Task directions -> Please set down every line of the records below exactly, without the pictures.

[[ Entries shown open ]]

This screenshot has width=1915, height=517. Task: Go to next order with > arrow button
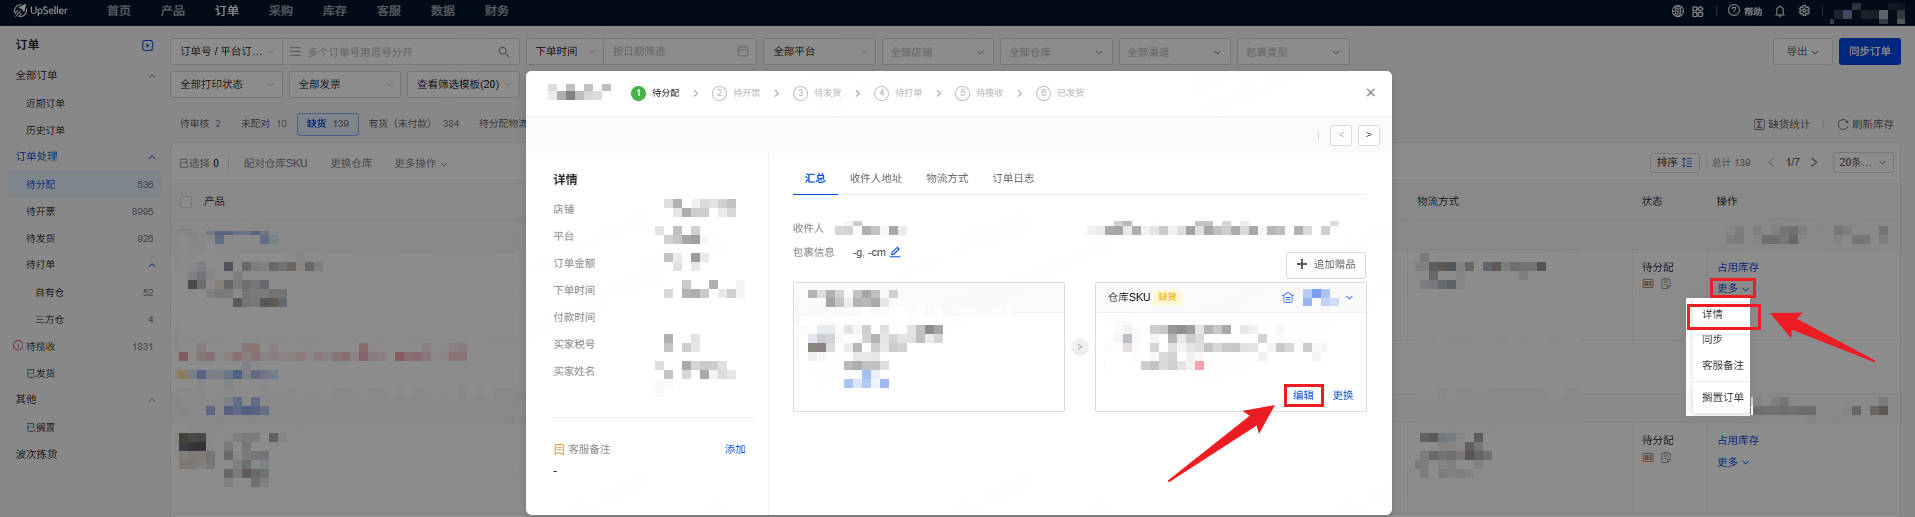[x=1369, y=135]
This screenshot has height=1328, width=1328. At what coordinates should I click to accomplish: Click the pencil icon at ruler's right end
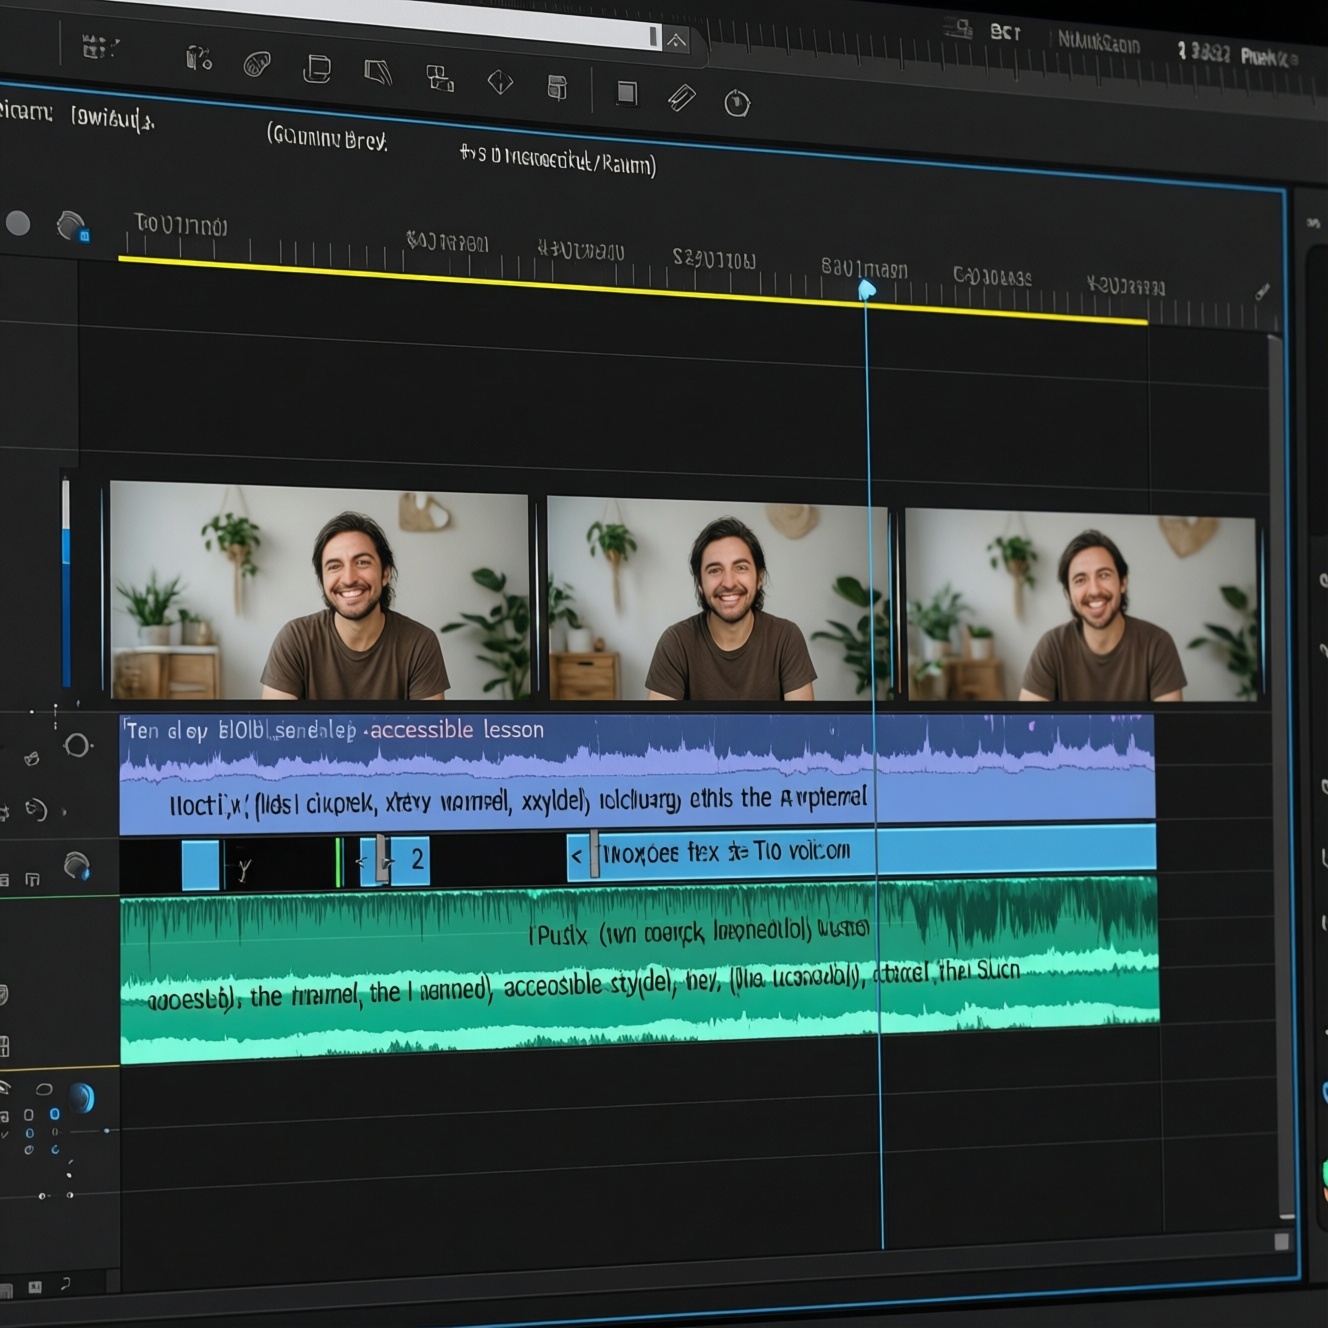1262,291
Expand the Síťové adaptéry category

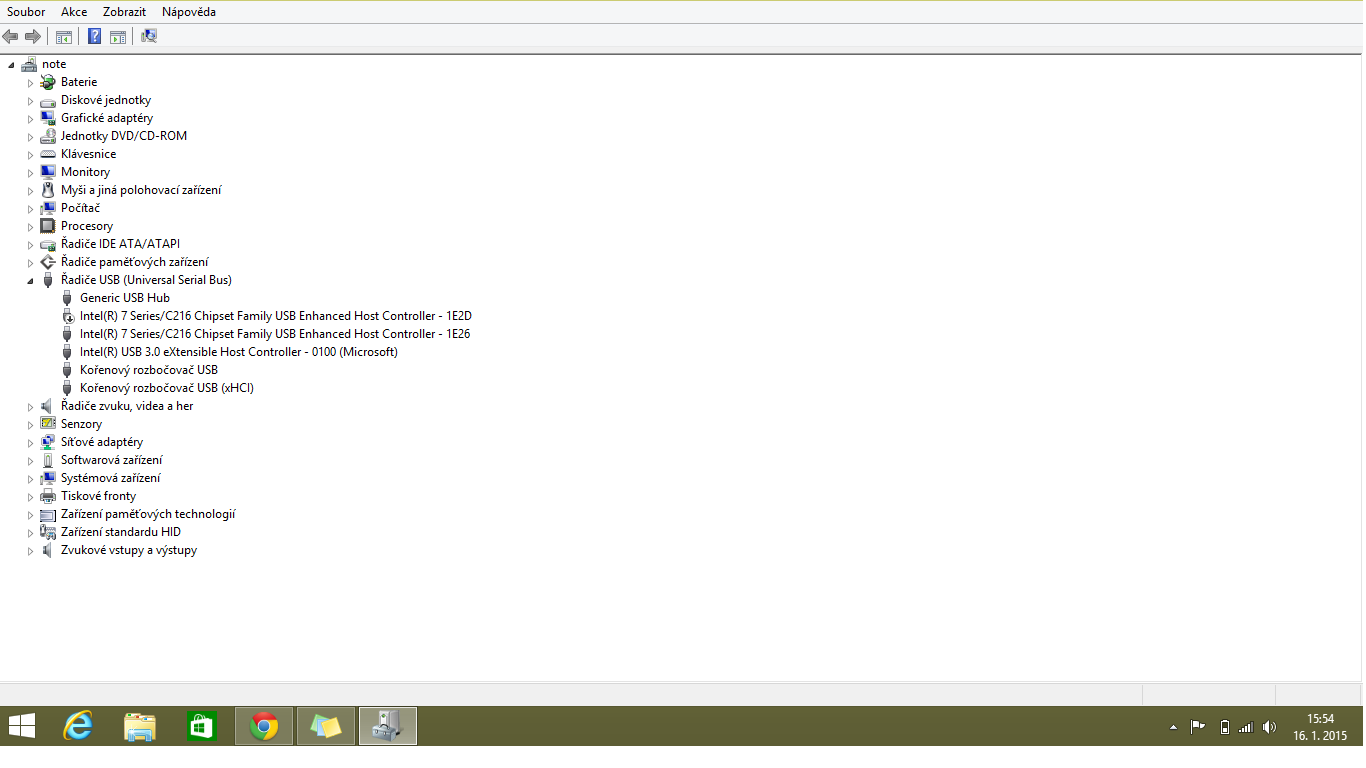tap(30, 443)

[[ Entries shown closed ]]

Expected output ->
This screenshot has width=1915, height=517. Task: Go to next order with > arrow button
[x=1369, y=135]
This screenshot has height=1328, width=1328. At what coordinates should I click to accomplish: Click the pencil icon at ruler's right end
1262,291
Expand the Síťové adaptéry category

tap(30, 443)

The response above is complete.